Sesquicentennial Anniversary

[photo of the Sesquicentennial anniversary parade]

Courtesy Merv Daub

Queen's celebrated its 150th anniversary from May 1991 to May 1992 with a long list of high-profile academic and non-academic events, headlined by a Royal Visit on October 28, 1991 from Prince Charles and Diana, Princess of Wales.

The focus of the Royal Visit was a convocation ceremony at which Prince Charles received an honorary Doctorate of Laws and delivered a major speech on Canadian unity.

The prince also unveiled a plaque near Fleming Field (re-named Agnes Benidickson Field in 1996), declaring Queen's a national historic site, unveiled a replica of the Queen's Royal Charter in the John Deutsch University Centre, and visited the Agnes Etherington Art Centre.

The other central event of the sesquicentennial anniversary was University Day on October 16, which commemorated the granting of Queen's Royal Charter on that date in 1841. The day included a reception at Grant Hall, at which Governor General Ramon Hnatyshyn unveiled a commemorative postage stamp and officially registered the Queen's coat of arms and flag; a special sesquicentennial convocation honouring 12 distinguished men and women from Canada and abroad; and a satellite broadcast of the day's events to alumni branches across Canada.

Other prominent non-academic events during the anniversary year included a dress parade of Royal Military College cadets to Queen's in May 1991 and opening and closing barbecues for faculty, staff, and retirees.

Among the most prominent academic events was the Learned Societies Conference, an annual meeting of more than 7,000 Canadian scholars at Queen's in May 1991, and the "Citizen and the State" lecture series, which brought an international cast of writers, scholars, activists, and scientists to Queen's to discuss issues related to the development and future of the modern state.

Topics at other conferences included the evolution of Canadian business, medicine in the 21st century, engineering and the environment, and the past, present, and future of Kingston. The sesquicentennial celebrations were organized by hundreds of people across campus and coordinated by members of the specially appointed Office of the Sesquicentennial, which was located in the Old Medical Building from 1988 to 1992.
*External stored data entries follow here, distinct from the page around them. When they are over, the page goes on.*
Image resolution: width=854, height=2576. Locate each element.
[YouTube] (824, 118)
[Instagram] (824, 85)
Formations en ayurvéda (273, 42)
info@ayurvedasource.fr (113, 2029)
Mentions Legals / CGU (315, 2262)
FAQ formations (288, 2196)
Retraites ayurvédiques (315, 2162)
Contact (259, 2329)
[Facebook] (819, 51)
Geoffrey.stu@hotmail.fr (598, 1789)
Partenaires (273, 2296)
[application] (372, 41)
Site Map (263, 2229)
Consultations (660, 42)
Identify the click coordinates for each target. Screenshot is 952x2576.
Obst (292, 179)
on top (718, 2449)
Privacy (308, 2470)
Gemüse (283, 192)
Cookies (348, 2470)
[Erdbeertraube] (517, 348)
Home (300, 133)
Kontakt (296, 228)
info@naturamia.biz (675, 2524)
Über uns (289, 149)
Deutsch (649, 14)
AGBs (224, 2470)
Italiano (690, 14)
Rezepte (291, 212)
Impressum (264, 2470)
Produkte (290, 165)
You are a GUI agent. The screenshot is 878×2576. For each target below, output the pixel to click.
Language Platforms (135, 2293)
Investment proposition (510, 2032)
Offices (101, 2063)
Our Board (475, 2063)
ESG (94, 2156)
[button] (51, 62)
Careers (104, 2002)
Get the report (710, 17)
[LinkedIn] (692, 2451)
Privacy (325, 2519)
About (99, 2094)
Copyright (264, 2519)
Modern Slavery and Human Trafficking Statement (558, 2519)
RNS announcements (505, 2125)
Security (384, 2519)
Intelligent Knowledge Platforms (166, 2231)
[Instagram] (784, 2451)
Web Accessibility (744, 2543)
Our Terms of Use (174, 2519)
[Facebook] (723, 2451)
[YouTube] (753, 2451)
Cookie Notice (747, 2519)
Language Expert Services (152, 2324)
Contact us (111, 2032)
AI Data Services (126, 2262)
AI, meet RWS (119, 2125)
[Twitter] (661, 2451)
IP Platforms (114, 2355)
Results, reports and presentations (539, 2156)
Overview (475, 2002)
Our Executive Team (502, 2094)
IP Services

The lavishly illustrated Queen's: The First 150 Years coffee table book (see Books about Queen's) was published to commemorate Queen's sesquicentennial. It contains more than 160 contemporary and historical photographs of the university and dozens of anecdotes about the most intriguing and important people and events in Queen's history. It was produced by Hedgehog Productions for Queen's Alumni Association.